#### Extracted entries

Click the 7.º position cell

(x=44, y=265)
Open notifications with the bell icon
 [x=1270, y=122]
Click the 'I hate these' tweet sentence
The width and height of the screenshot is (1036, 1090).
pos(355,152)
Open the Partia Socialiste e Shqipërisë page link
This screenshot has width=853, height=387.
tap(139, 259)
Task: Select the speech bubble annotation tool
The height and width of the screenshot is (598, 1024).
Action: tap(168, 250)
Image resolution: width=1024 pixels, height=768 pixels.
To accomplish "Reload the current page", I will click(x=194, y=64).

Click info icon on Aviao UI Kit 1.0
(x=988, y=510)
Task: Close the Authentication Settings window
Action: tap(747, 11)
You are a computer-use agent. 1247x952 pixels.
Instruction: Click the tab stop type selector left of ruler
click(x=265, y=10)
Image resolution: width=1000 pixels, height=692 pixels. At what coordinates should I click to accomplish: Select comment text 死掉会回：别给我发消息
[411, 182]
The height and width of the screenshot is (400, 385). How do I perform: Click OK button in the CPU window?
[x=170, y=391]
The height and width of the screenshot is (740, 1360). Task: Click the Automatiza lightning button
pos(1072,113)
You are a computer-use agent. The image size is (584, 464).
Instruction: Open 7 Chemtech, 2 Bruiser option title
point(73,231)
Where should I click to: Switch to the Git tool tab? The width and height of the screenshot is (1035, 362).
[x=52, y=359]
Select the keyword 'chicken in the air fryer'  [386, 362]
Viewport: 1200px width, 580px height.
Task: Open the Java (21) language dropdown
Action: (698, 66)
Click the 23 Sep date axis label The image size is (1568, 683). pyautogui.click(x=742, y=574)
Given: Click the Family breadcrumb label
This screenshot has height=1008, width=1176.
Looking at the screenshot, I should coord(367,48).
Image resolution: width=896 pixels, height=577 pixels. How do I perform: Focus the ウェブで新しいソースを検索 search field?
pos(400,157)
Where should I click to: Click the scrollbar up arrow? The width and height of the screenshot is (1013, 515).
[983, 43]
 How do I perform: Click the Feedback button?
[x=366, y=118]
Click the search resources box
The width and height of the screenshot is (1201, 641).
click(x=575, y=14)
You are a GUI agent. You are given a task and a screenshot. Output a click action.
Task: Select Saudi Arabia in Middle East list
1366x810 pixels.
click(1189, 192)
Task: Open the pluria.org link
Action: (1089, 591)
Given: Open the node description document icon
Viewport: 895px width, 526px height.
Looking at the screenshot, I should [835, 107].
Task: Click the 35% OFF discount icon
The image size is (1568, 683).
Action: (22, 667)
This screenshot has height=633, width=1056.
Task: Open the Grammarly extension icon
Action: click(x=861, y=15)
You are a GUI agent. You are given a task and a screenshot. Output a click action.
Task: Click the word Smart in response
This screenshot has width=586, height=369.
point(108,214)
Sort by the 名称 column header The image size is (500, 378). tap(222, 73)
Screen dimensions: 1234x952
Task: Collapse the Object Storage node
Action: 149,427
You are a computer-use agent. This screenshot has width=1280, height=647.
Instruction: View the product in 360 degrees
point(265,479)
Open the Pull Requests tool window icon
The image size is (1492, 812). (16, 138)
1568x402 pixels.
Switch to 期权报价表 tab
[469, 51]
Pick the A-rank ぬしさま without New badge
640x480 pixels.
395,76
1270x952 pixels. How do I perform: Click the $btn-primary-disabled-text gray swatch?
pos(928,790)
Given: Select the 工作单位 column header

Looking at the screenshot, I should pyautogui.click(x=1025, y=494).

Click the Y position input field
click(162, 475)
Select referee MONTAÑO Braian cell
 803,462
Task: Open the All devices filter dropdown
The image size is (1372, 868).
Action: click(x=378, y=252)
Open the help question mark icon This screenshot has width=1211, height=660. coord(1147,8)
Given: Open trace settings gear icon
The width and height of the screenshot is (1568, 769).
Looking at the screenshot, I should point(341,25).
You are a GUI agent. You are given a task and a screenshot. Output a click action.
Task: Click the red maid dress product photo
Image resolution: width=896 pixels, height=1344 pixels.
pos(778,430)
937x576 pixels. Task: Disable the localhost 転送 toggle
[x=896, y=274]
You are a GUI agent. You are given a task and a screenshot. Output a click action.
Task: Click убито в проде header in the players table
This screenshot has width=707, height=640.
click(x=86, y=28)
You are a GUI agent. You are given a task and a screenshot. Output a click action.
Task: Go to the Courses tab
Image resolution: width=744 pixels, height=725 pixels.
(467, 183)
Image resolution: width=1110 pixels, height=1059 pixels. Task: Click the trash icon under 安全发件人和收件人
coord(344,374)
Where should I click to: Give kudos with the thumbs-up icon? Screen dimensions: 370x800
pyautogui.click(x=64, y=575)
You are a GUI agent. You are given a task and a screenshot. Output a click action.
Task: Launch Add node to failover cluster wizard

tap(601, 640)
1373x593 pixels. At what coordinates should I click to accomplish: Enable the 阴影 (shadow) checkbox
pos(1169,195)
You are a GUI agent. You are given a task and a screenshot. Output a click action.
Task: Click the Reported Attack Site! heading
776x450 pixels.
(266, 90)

########

Exercise brief - Reproduce verbatim the material beginning with the line that contains "Image resolution: width=1110" and continuing through the final line of the material.

Right answer -
Image resolution: width=1110 pixels, height=1059 pixels. Task: Click the trash icon under 安全发件人和收件人
coord(344,374)
Where should I click to: Give kudos with the thumbs-up icon? Screen dimensions: 370x800
pyautogui.click(x=64, y=575)
You are a GUI agent. You are given a task and a screenshot. Output a click action.
Task: Launch Add node to failover cluster wizard

tap(601, 640)
1373x593 pixels. At what coordinates should I click to accomplish: Enable the 阴影 (shadow) checkbox
pos(1169,195)
You are a GUI agent. You are given a task and a screenshot. Output a click action.
Task: Click the Reported Attack Site! heading
776x450 pixels.
(266, 90)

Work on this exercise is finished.